Source data:
--- Begin ---

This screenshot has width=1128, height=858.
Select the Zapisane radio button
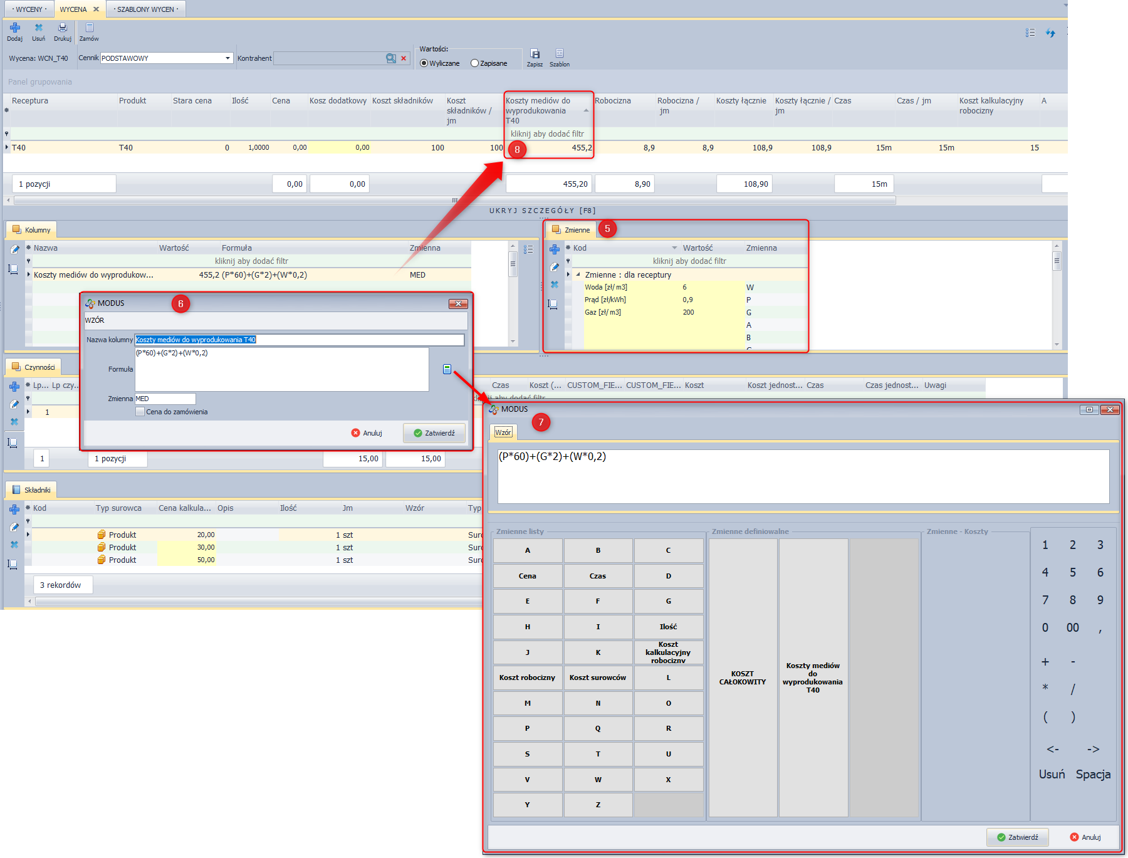(475, 63)
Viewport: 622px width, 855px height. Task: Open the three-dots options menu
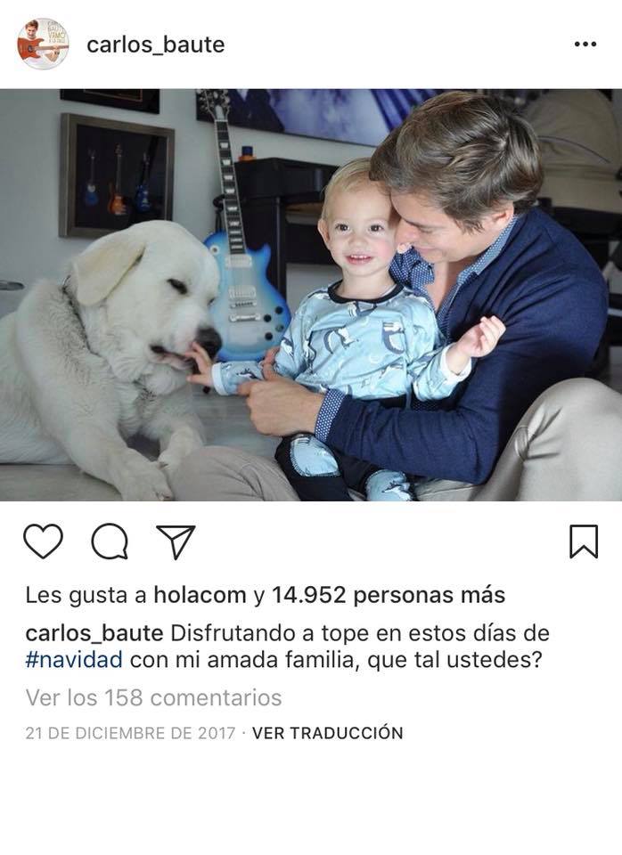tap(585, 45)
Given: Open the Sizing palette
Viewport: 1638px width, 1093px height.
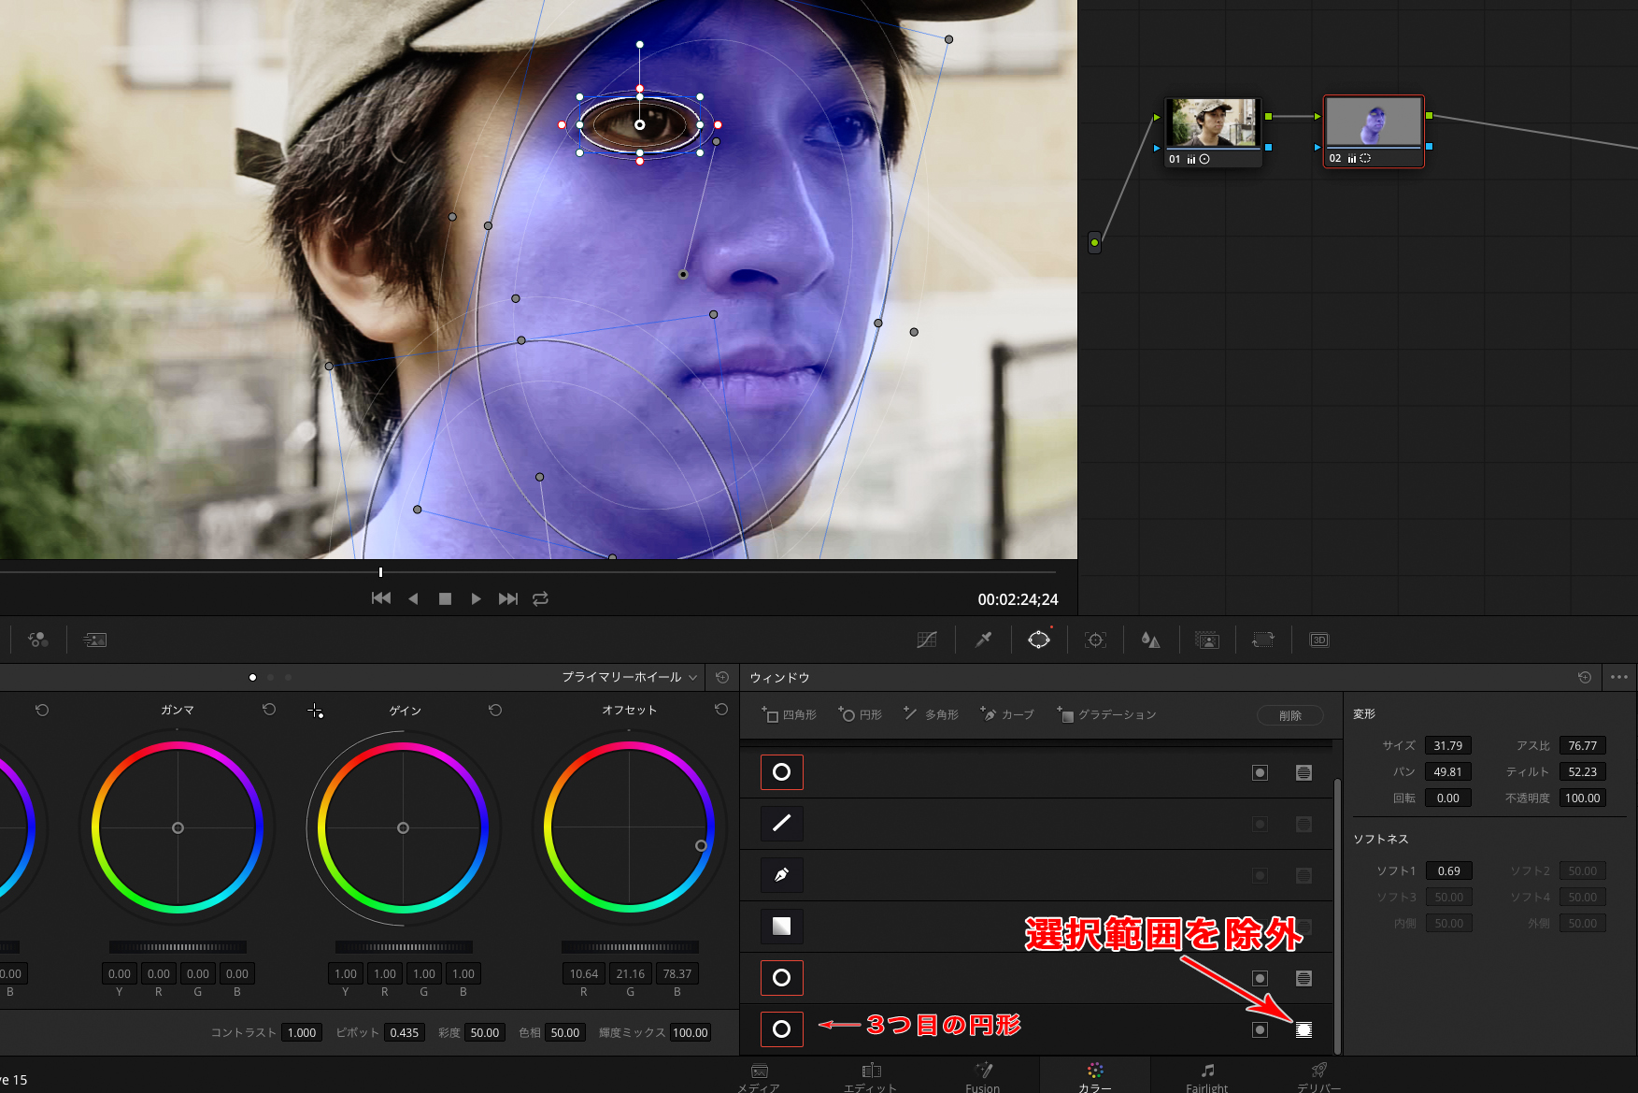Looking at the screenshot, I should point(1263,640).
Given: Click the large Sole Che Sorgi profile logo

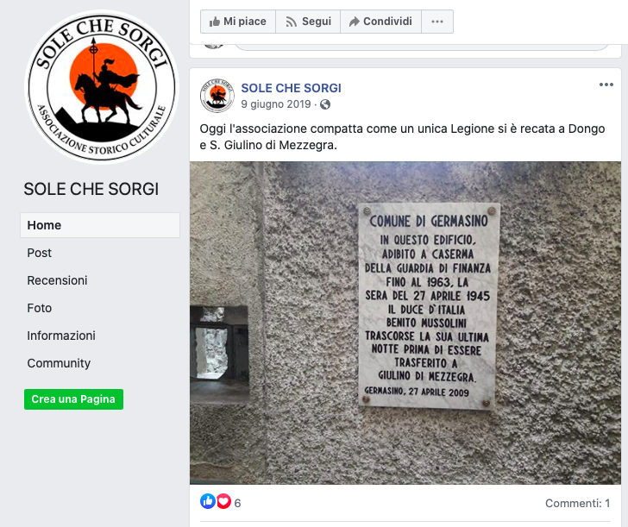Looking at the screenshot, I should 102,87.
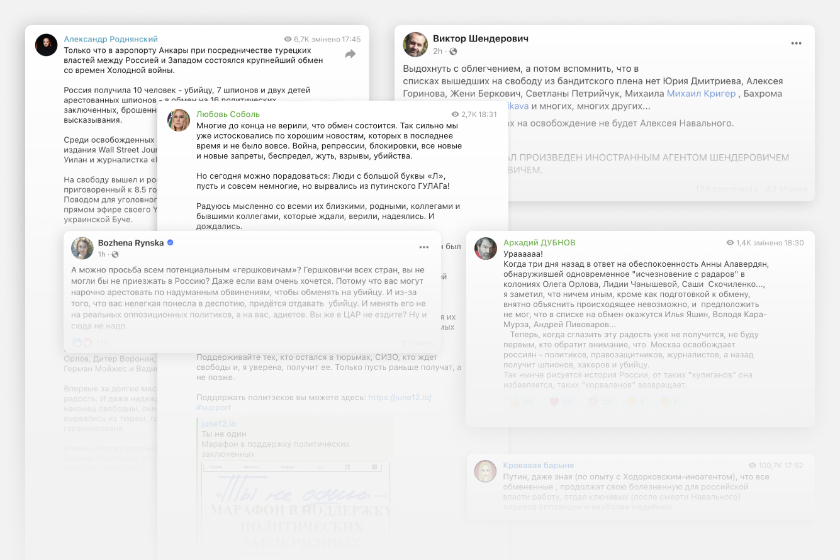Open the Кровавая барыня channel name
The image size is (840, 560).
pos(538,465)
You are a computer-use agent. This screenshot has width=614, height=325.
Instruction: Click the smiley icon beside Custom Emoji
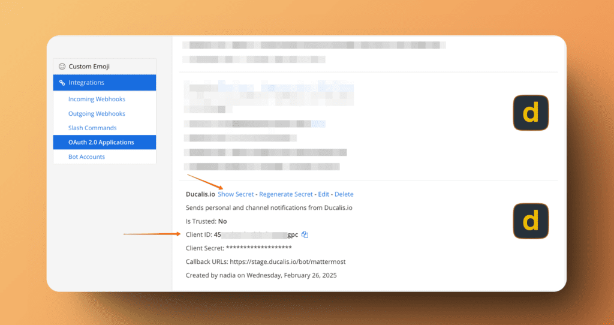coord(62,67)
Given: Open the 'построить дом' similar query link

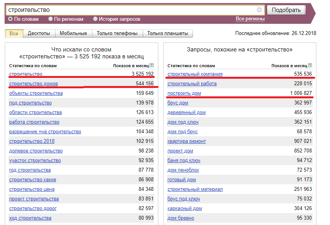Looking at the screenshot, I should (184, 93).
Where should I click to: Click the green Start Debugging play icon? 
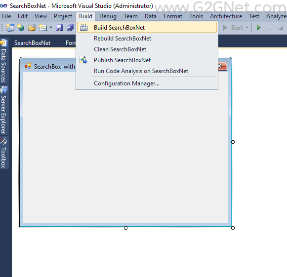[259, 28]
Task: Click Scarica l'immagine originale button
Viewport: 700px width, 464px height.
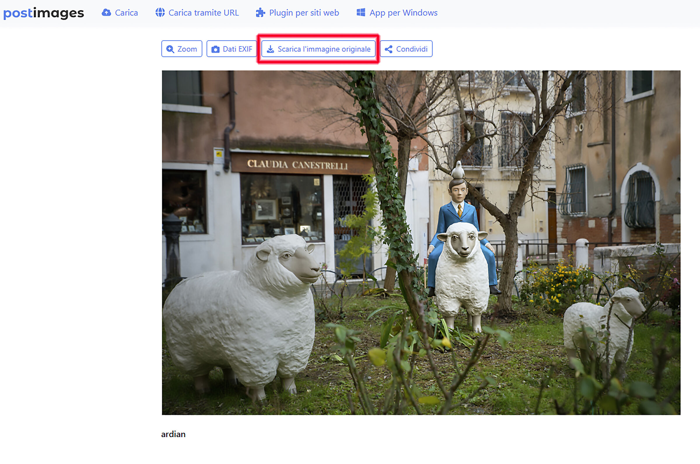Action: click(x=318, y=49)
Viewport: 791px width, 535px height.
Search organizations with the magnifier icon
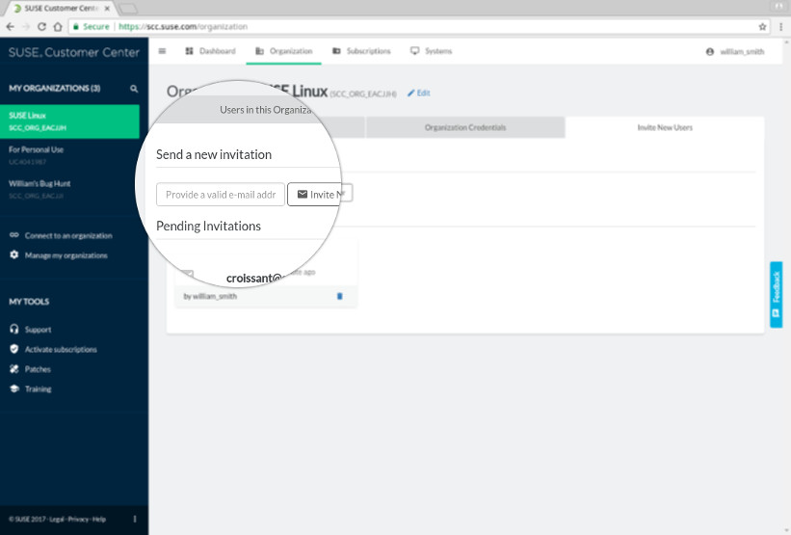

--- End ---

» **Written task**
Can you edit all the entries above so that every "Viewport" becomes "Screen size" and nothing else changes? Leave the pictures out of your version.

» **Exercise answer**
This screenshot has width=1128, height=858.
Select the Zapisane radio button
(475, 63)
Screen size: 622px width, 855px height. Task: Open the three-dots options menu
tap(585, 45)
Given: Open the Sizing palette
Screen size: 1638px width, 1093px height.
Looking at the screenshot, I should point(1263,640).
Given: Click the large Sole Che Sorgi profile logo

Looking at the screenshot, I should 102,87.
Open the Кровавая барыня channel name
The image size is (840, 560).
pos(538,465)
You are a computer-use agent. This screenshot has width=614, height=325.
Instruction: Click the smiley icon beside Custom Emoji
coord(62,67)
Given: Open the 'построить дом' similar query link

Looking at the screenshot, I should (184, 93).
Where should I click to: Click the green Start Debugging play icon? 
[259, 28]
Task: Click Scarica l'immagine originale button
Screen size: 700px width, 464px height.
Action: click(x=318, y=49)
Screen size: 791px width, 535px height.
Search organizations with the magnifier icon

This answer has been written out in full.